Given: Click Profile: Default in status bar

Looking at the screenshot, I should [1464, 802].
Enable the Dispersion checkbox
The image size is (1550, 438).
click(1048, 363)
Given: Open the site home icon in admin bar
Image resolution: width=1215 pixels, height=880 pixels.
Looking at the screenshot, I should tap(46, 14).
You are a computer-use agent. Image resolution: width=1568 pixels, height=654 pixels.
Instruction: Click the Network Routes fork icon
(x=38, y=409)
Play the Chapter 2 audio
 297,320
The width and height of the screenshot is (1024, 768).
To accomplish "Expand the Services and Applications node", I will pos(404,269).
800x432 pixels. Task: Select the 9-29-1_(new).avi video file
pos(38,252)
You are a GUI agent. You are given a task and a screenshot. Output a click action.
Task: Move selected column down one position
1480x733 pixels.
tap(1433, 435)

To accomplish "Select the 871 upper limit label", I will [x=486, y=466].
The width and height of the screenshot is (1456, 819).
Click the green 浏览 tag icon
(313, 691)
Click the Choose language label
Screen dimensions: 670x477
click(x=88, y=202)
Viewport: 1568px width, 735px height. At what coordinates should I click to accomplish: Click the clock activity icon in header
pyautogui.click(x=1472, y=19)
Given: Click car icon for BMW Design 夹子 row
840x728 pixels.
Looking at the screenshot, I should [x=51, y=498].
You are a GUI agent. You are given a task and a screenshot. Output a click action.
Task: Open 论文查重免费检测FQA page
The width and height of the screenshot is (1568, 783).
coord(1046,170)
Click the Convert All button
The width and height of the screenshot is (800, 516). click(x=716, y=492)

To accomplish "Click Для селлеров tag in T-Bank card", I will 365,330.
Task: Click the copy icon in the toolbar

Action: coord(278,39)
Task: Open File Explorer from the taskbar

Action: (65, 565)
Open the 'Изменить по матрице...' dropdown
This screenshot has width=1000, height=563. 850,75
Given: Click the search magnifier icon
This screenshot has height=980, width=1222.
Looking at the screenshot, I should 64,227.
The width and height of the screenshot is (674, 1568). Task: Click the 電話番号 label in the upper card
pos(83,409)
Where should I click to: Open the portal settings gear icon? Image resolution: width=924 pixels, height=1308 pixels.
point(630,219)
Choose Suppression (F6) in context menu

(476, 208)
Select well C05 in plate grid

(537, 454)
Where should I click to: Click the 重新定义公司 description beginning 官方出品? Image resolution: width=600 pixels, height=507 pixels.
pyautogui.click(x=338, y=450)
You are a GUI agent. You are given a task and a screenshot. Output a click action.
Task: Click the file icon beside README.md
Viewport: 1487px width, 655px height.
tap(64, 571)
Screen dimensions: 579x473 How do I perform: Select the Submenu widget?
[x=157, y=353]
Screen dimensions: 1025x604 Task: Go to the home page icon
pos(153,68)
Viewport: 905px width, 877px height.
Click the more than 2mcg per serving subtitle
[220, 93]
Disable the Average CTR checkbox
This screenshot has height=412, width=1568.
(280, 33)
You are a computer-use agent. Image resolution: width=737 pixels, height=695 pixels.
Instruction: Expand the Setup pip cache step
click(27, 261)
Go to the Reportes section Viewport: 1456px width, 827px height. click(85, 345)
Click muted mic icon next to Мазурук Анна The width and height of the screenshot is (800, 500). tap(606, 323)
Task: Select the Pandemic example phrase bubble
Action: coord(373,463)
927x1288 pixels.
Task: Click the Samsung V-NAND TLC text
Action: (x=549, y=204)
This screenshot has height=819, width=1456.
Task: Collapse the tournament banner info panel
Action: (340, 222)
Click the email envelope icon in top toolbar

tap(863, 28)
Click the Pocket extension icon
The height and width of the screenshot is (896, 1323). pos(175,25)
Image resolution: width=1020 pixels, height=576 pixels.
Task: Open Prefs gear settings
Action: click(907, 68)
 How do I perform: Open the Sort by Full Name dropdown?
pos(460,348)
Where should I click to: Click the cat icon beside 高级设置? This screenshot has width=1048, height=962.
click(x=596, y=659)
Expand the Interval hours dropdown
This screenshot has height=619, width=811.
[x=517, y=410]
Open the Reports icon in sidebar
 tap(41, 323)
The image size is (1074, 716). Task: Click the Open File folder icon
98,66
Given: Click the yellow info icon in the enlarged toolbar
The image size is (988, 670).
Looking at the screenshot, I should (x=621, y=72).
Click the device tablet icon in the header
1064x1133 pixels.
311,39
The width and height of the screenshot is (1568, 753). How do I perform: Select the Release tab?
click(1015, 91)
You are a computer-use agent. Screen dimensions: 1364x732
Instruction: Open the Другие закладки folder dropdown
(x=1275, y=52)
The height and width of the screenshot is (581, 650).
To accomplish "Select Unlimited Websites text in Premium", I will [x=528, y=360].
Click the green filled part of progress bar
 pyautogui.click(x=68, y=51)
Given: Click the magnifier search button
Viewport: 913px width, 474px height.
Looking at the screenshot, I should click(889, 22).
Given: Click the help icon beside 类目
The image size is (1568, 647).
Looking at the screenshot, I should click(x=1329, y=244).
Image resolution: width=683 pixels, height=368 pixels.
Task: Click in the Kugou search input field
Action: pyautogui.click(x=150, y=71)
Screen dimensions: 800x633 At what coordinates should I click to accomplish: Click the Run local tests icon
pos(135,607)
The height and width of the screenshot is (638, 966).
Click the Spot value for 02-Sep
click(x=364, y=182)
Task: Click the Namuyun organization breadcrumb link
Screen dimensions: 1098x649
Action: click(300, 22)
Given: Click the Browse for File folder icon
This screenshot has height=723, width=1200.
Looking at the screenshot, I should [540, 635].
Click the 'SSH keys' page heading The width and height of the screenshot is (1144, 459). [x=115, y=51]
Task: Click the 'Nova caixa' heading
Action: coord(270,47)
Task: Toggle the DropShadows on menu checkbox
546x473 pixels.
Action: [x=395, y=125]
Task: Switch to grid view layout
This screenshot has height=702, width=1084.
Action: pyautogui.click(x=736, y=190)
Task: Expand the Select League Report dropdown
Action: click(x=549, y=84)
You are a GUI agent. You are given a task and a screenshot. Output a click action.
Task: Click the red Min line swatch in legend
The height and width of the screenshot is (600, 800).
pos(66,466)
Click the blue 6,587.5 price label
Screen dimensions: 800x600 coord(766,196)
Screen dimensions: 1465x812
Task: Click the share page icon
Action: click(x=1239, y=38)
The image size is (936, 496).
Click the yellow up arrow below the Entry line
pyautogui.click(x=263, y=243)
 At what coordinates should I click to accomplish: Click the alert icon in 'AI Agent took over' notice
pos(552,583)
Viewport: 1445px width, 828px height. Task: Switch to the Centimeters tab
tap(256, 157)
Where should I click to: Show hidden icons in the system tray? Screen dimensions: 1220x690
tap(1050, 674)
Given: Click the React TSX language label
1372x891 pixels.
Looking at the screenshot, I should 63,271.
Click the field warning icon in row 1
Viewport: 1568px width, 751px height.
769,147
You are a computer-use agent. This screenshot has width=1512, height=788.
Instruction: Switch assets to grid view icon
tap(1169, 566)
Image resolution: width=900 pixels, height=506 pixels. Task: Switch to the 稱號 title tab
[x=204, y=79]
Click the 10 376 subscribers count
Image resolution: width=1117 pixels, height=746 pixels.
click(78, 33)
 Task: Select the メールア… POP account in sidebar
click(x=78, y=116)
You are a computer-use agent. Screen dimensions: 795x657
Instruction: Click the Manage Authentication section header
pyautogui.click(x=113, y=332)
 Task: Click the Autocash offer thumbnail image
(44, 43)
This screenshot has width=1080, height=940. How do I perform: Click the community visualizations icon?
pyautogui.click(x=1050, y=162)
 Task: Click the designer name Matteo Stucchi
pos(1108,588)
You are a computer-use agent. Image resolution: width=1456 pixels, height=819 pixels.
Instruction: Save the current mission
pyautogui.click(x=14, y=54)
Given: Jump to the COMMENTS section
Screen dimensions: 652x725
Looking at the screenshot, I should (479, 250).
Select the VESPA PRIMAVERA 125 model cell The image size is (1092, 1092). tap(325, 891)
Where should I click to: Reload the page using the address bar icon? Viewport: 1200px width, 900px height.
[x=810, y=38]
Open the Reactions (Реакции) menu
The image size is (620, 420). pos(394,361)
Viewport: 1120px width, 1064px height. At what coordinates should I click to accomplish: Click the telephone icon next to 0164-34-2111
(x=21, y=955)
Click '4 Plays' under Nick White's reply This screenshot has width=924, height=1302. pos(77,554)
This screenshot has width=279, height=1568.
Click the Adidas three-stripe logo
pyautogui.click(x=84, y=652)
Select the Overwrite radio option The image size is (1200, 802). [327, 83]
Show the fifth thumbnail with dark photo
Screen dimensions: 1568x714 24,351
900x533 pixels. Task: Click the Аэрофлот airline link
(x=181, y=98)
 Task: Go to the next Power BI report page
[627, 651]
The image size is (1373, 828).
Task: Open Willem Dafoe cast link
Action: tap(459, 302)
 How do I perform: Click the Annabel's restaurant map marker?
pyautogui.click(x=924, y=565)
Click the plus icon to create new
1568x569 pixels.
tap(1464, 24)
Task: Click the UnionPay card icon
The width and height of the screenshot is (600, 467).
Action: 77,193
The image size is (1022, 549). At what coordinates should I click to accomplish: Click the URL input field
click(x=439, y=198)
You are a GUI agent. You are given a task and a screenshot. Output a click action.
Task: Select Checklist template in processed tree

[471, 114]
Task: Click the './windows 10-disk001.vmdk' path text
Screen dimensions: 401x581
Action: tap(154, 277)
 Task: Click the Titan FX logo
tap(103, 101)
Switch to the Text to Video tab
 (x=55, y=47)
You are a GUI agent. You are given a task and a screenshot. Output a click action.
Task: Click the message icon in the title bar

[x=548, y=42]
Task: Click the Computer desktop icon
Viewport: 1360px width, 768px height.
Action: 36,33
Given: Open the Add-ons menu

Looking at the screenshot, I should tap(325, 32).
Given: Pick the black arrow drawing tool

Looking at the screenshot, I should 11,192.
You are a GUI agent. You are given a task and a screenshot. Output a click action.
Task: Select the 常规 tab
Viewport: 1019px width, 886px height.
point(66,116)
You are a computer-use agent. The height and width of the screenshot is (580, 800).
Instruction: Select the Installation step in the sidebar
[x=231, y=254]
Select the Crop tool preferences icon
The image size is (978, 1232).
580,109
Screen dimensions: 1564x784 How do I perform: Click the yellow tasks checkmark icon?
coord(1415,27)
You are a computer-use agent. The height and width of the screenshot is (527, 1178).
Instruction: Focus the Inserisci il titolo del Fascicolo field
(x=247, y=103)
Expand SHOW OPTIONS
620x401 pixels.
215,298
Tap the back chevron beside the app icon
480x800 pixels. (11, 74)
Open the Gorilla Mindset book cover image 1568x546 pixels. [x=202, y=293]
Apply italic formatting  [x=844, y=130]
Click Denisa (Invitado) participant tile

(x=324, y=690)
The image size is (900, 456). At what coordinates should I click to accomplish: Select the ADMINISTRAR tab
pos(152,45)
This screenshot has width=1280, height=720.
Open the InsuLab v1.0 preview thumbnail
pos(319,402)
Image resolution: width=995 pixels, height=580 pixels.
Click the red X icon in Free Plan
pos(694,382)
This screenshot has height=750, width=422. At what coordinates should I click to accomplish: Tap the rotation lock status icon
□ □ □ □ □ □ □
* _DIRECTIVE_
Rewrite the records between the line holding "The image size is (1022, 549)." and the line holding "Looking at the screenshot, I should 11,192.", inclusive, replacing "Add-ons menu" with "Extensions menu" and leaving everything else unchanged.

* _WRITTEN RESPONSE_
The image size is (1022, 549). At what coordinates should I click to accomplish: Click the URL input field
click(x=439, y=198)
You are a GUI agent. You are given a task and a screenshot. Output a click action.
Task: Select Checklist template in processed tree

[471, 114]
Task: Click the './windows 10-disk001.vmdk' path text
Screen dimensions: 401x581
Action: tap(154, 277)
 Task: Click the Titan FX logo
tap(103, 101)
Switch to the Text to Video tab
 (x=55, y=47)
You are a GUI agent. You are given a task and a screenshot. Output a click action.
Task: Click the message icon in the title bar

[x=548, y=42]
Task: Click the Computer desktop icon
Viewport: 1360px width, 768px height.
Action: 36,33
Given: Open the Extensions menu

Looking at the screenshot, I should tap(325, 32).
Given: Pick the black arrow drawing tool

Looking at the screenshot, I should 11,192.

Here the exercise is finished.